A la fin de 2010, la section MSP du Tessin a décidé de lancer l’initiative «Basta con il dumping salariale in Ticino» (« Ça suffit avec le dumping salarial au Tessin »). Elle se concentrait sur les aspects liés au contrôle des conditions de travail et de salaire, un des éléments – conjointement à la bataille sur les salaires – de la lutte contre le dumping. Cette initiative revendiquait, au-delà d’un salaire minimum interprofessionnel de 4000 francs pour 13 mois sur la base d’un horaire de travail hebdomadaire de 40 heures, une série de mécanismes qui renvoyaient en partie au contenu de la loi qui règle le Smig français.

Inutile de souligner que cette initiative a été considérée comme irrecevable par le parlement cantonal. Se référant aux lois fédérales et à la jurisprudence, il a de fait sanctionné l’impossibilité de proposer un salaire minimum légal qui ne constitue pas un instrument de dumping mais de lutte contre le dumping. A l’initiative était donc opposé un contre-projet – mis en avant par toutes les forces parlementaires, de la droite à la gauche. L’objectif de ce contre-projet était fondamentalement d’infliger une défaite à l’initiative et, dans les faits, ce contre-projet a recueilli 55% de oui.

Un échec malgré tout prometteur

Si l’initiative a échoué au niveau cantonal, elle s’est néanmoins affirmée avec une majorité de voix dans des lieux importants du point de vue politique: par exemple, dans le Mendrisiotto, la région la plus au sud du Tessin, où le dumping est vécu quotidiennement par tous·te·s les travailleurs et travailleuses, qu’ils·elles soient résidents ou frontaliers. Il en alla de même dans des villes comme Chiasso, Stabio, Balerna, Coldrerio, Locarno, ou encore à Giubiasco, une commune possédant une population importante qui fusionnera avec Bellinzone l’an prochain. Quant à Bellinzone, la différence en faveur du non s’est faite sur 13 votes!
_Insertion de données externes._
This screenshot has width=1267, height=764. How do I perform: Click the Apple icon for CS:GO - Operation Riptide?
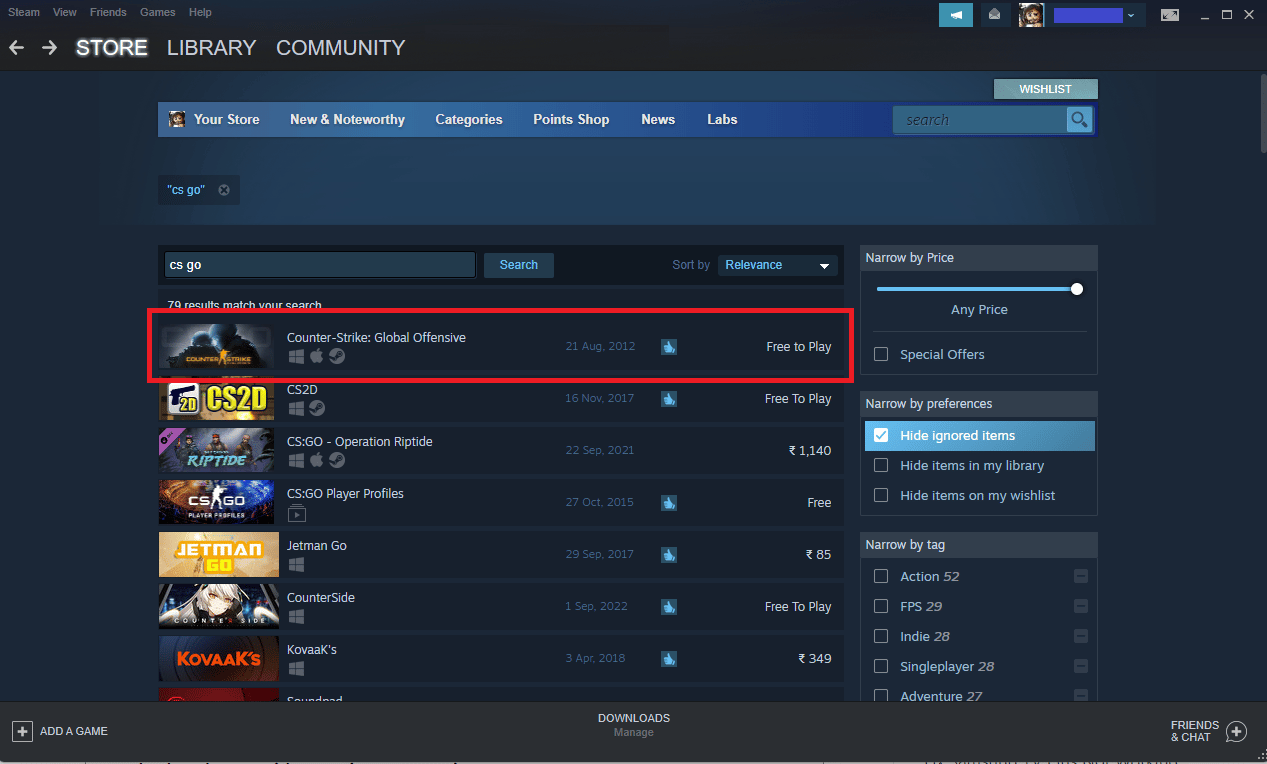point(316,460)
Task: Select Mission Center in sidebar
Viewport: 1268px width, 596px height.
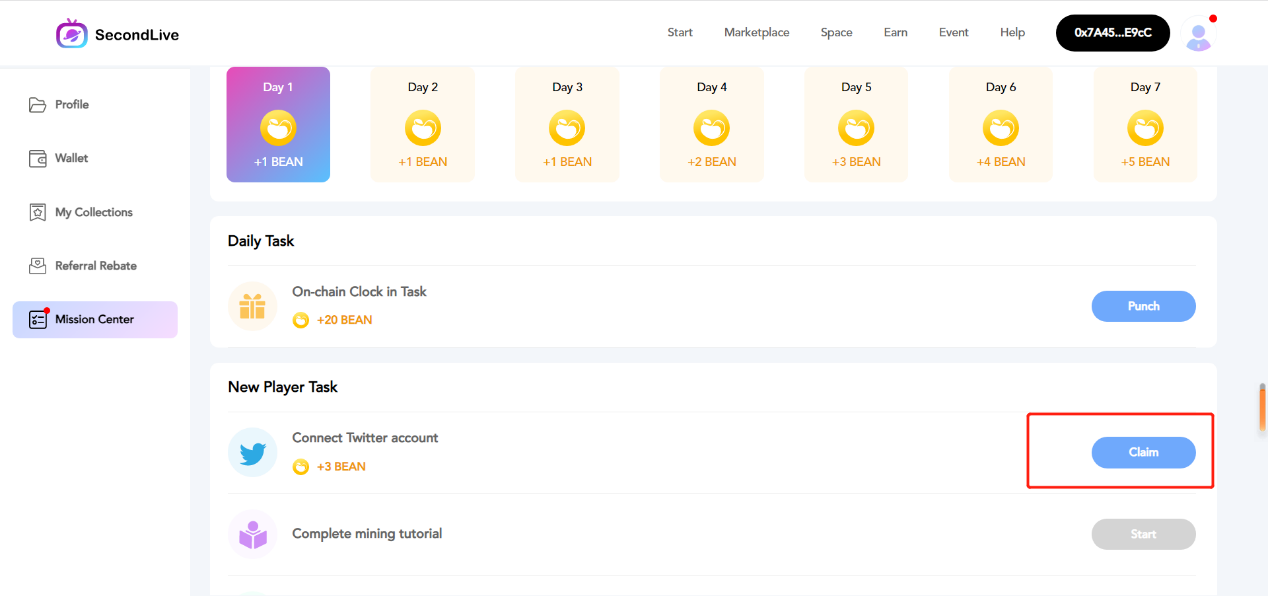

Un résultat plus que flatteur pour le MPS, étant donné qu’il a dû mener cette campagne pratiquement seul contre tous. Au-delà de l’opposition prévue de la droite, il a dû affronter aussi l’opposition des socio-libéraux. Fin août, le Parti socialiste, officiellement par la voix de ses organes dirigeants, a désavoué la position de son groupe parlementaire qui, comme précisé antérieurement, s’était aligné sur le contre-projet adopté par le parlement. En fait, ils ont adopté une non-position en se prononçant pour un oui aussi bien en faveur de l’initiative que du contre-projet.

C’est l’unique action en faveur de l’initiative qui s’est concrétisée. Aucune de ces personnalités n’a, par exemple, écrit une tribune pour soutenir le oui à l’initiative parmi les très nombreuses prises de position qui sont apparues dans les quotidiens tessinois. Plus fort encore, quelques-uns·unes de ses responsables – par exemple, Saverio Lurati, ex-président du PS et ex-porte-­parole de la fraction parlementaire, ainsi que d’autres parlementaires du PS – ont rejoint les rangs du comité pour le non. Comité coprésidé avec des notables du Parti libéral-radical, du Parti populaire démocratique, de l’UDC et de la Lega. Un spectacle révoltant et qui n’est pas passé inaperçu. Dans un tel contexte, le résultat obtenu par l’initiative du MPS est à coup sûr positif.

Guiseppe Sergi
Coordinateur du MPS Tessin Coupures et adaptation de la rédaction.